* [Information provided]

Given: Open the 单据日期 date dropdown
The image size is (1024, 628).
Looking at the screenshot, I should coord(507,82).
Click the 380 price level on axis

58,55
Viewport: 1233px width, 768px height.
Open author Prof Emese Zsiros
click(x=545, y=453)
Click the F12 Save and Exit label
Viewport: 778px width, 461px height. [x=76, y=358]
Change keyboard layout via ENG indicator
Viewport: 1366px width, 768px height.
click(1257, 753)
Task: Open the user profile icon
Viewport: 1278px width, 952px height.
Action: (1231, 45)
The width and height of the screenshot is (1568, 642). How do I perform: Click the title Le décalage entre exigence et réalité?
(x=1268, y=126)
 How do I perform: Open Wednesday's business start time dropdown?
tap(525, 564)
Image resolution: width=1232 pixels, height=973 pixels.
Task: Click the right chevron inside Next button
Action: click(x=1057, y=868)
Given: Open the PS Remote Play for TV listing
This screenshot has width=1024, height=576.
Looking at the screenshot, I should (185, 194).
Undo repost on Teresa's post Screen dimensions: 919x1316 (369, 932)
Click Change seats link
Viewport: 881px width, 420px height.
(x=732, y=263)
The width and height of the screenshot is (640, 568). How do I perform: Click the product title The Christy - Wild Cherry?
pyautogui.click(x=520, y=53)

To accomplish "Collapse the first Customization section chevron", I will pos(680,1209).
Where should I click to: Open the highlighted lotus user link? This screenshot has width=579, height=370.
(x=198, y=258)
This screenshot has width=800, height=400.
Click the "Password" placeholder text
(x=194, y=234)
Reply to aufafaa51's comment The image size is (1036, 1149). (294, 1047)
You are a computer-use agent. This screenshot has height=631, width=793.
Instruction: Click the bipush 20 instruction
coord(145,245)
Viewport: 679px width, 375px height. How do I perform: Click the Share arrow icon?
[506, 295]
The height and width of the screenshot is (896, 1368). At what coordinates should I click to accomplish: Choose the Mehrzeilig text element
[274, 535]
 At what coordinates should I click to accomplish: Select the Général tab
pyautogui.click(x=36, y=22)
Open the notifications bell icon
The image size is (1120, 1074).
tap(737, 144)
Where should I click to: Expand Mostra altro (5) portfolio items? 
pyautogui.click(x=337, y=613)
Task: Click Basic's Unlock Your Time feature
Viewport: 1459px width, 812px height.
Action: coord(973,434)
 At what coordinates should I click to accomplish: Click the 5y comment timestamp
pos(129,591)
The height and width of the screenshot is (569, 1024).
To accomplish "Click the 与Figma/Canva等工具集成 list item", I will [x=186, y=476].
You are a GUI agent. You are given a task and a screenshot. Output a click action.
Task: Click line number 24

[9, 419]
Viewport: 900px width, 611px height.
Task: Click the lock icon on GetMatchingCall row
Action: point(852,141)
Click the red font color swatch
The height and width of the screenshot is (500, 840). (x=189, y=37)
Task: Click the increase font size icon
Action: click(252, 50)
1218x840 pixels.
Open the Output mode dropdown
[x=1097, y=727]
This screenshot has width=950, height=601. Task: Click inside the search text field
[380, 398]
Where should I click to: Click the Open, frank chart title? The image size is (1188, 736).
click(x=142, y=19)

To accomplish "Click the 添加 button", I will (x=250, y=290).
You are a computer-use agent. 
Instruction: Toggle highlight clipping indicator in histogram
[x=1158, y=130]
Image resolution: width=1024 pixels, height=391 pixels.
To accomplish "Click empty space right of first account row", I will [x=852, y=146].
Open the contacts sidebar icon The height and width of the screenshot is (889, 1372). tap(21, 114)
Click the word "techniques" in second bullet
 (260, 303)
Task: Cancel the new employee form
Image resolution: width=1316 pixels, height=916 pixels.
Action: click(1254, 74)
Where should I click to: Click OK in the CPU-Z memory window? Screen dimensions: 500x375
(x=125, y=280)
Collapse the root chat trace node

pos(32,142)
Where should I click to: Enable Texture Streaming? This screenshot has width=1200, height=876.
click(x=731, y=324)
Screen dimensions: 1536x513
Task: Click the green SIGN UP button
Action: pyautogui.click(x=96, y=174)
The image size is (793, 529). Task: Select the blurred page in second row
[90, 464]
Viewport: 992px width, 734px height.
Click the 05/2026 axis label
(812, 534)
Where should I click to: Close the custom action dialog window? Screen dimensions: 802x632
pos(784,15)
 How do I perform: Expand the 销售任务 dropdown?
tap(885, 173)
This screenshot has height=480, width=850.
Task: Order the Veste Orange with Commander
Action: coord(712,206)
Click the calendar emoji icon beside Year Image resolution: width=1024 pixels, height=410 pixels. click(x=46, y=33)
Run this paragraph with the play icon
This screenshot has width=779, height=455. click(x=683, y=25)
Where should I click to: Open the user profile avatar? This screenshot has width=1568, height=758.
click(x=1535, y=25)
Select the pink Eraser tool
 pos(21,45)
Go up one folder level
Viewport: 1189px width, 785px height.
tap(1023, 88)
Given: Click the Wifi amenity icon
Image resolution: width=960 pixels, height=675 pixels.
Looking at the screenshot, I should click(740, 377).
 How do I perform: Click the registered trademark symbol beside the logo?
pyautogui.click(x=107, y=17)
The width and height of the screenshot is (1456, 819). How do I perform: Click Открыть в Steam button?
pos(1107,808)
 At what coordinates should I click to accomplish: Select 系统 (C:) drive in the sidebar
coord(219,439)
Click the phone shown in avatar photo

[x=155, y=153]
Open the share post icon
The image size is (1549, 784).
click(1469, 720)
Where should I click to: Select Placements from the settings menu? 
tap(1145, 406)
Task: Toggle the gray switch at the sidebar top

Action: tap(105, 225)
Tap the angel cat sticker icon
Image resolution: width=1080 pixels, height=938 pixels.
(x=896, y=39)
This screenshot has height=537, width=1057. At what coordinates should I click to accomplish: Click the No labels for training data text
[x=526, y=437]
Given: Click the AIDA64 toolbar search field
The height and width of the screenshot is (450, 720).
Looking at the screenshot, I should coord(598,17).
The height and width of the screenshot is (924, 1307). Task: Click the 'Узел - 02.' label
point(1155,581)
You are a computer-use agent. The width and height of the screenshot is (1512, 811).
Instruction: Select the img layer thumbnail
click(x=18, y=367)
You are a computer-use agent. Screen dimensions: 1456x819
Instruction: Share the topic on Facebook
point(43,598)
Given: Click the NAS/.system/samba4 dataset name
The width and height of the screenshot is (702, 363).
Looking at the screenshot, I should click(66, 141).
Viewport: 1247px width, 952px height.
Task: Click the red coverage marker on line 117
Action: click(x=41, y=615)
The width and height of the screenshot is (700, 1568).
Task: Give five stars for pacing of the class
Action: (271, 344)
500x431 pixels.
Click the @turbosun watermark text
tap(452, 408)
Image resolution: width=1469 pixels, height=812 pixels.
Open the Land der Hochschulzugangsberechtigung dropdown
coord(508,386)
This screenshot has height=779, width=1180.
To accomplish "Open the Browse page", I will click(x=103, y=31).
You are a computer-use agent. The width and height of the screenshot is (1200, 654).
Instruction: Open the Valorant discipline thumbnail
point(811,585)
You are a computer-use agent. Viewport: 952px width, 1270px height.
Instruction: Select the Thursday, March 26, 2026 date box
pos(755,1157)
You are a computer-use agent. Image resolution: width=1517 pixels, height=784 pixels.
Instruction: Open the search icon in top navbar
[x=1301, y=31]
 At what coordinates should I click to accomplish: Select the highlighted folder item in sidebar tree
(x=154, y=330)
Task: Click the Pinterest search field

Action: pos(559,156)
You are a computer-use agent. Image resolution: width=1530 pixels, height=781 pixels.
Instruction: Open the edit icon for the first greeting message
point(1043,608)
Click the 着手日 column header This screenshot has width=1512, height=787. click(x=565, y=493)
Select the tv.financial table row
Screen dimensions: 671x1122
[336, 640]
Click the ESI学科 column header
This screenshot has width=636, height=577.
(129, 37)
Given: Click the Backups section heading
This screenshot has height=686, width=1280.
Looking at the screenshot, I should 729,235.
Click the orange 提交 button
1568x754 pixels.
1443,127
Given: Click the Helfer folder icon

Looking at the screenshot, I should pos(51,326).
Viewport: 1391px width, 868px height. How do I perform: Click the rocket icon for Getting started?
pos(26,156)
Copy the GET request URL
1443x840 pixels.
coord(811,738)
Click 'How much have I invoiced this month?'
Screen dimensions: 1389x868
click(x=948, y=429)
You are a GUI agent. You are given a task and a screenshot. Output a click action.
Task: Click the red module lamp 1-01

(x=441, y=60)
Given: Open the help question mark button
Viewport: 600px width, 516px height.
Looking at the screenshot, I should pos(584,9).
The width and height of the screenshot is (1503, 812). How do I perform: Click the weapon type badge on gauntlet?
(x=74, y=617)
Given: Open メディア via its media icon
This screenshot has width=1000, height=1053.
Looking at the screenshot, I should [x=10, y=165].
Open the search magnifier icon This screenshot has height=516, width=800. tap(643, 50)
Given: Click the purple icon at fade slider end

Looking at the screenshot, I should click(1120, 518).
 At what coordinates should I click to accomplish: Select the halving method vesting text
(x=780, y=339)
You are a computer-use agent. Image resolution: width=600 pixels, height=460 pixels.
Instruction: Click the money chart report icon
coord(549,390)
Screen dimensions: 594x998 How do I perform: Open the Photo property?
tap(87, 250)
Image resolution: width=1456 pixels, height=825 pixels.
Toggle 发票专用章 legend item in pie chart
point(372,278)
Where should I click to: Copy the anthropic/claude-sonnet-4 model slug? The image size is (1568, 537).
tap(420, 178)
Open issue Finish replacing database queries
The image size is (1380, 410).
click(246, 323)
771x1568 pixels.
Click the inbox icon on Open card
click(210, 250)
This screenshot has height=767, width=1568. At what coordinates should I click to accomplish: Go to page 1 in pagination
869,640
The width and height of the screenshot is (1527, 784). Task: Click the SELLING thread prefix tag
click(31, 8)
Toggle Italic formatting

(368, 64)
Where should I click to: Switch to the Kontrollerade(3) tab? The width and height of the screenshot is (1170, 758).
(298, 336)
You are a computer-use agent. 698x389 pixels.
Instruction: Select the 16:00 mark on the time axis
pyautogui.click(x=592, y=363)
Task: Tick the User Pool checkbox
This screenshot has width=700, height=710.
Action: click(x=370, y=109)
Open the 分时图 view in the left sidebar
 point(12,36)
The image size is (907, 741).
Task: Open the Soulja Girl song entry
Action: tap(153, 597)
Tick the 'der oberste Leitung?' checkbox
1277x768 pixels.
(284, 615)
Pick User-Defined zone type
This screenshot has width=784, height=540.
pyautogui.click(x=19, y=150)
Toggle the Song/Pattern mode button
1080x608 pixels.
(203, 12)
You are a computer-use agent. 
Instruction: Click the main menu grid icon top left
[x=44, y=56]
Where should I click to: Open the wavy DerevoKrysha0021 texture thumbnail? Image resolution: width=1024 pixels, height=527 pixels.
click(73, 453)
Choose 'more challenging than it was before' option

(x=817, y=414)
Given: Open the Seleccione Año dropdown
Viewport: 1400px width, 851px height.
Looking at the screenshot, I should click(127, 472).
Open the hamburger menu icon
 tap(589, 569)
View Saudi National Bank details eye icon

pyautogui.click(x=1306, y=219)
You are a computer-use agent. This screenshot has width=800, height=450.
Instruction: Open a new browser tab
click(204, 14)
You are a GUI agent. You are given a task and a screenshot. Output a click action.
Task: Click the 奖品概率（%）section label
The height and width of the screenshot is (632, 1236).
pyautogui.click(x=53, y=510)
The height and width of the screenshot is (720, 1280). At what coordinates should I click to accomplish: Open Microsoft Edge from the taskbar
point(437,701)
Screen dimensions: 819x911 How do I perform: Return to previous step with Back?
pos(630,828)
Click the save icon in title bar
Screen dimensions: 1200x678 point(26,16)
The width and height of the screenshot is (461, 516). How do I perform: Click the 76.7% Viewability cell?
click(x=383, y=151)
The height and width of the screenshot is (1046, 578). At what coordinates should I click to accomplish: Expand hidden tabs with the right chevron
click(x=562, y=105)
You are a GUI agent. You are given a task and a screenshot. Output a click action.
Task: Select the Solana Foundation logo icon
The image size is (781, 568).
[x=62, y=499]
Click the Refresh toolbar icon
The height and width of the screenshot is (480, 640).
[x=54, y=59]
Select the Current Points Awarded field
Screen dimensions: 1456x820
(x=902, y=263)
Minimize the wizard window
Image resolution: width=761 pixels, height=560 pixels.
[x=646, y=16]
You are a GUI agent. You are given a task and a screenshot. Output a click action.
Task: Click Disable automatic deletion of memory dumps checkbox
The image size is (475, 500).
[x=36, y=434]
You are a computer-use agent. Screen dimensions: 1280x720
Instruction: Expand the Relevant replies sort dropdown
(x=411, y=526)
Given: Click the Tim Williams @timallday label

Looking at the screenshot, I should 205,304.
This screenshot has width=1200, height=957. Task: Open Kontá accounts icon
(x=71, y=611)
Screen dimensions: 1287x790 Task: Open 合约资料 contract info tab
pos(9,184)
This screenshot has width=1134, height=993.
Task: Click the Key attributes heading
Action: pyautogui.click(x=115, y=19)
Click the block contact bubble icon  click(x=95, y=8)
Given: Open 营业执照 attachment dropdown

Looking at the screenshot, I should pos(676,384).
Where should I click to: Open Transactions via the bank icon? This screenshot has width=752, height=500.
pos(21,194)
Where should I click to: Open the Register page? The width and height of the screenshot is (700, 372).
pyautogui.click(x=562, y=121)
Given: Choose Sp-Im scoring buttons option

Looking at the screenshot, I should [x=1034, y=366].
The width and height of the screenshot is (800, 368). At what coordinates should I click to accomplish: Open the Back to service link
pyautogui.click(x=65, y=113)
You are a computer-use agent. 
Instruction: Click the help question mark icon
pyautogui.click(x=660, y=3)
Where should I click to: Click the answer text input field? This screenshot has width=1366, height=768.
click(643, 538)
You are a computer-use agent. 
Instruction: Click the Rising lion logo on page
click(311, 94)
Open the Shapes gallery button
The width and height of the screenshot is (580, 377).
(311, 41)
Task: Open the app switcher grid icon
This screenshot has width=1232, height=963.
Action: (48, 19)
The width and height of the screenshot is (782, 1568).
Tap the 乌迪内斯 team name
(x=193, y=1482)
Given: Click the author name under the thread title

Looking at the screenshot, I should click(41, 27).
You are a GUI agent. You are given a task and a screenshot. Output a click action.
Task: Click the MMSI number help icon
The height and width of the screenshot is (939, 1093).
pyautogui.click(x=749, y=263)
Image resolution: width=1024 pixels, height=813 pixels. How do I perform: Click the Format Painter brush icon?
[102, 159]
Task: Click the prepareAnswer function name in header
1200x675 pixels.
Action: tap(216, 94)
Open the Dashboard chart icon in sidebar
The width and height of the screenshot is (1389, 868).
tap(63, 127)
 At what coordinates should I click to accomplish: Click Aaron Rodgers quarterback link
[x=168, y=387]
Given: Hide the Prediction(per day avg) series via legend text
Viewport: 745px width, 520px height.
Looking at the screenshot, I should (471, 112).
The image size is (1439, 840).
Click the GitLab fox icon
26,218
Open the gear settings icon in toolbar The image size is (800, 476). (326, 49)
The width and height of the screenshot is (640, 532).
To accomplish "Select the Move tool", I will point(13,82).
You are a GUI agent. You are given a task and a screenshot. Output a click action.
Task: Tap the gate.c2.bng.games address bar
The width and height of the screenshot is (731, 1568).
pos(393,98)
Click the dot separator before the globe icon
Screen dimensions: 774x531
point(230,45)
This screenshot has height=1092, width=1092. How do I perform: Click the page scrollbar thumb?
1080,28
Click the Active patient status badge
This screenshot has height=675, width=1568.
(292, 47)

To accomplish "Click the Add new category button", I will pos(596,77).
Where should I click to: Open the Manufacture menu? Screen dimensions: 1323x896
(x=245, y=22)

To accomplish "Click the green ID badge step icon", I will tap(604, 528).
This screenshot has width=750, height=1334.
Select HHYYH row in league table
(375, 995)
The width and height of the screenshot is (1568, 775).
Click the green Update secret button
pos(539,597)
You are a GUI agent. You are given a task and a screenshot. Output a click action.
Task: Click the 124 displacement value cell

* [Task details] Return the stretch of the records from the line that contains "is (1200, 654)." through the line that contains "(x=154, y=330)", copied without any changes and including both of those lines.

* [Solution to the exercise]
You are a computer-use agent. The width and height of the screenshot is (1200, 654).
Instruction: Open the Valorant discipline thumbnail
point(811,585)
You are a computer-use agent. Viewport: 952px width, 1270px height.
Instruction: Select the Thursday, March 26, 2026 date box
pos(755,1157)
You are a computer-use agent. Image resolution: width=1517 pixels, height=784 pixels.
Instruction: Open the search icon in top navbar
[x=1301, y=31]
 At what coordinates should I click to accomplish: Select the highlighted folder item in sidebar tree
(x=154, y=330)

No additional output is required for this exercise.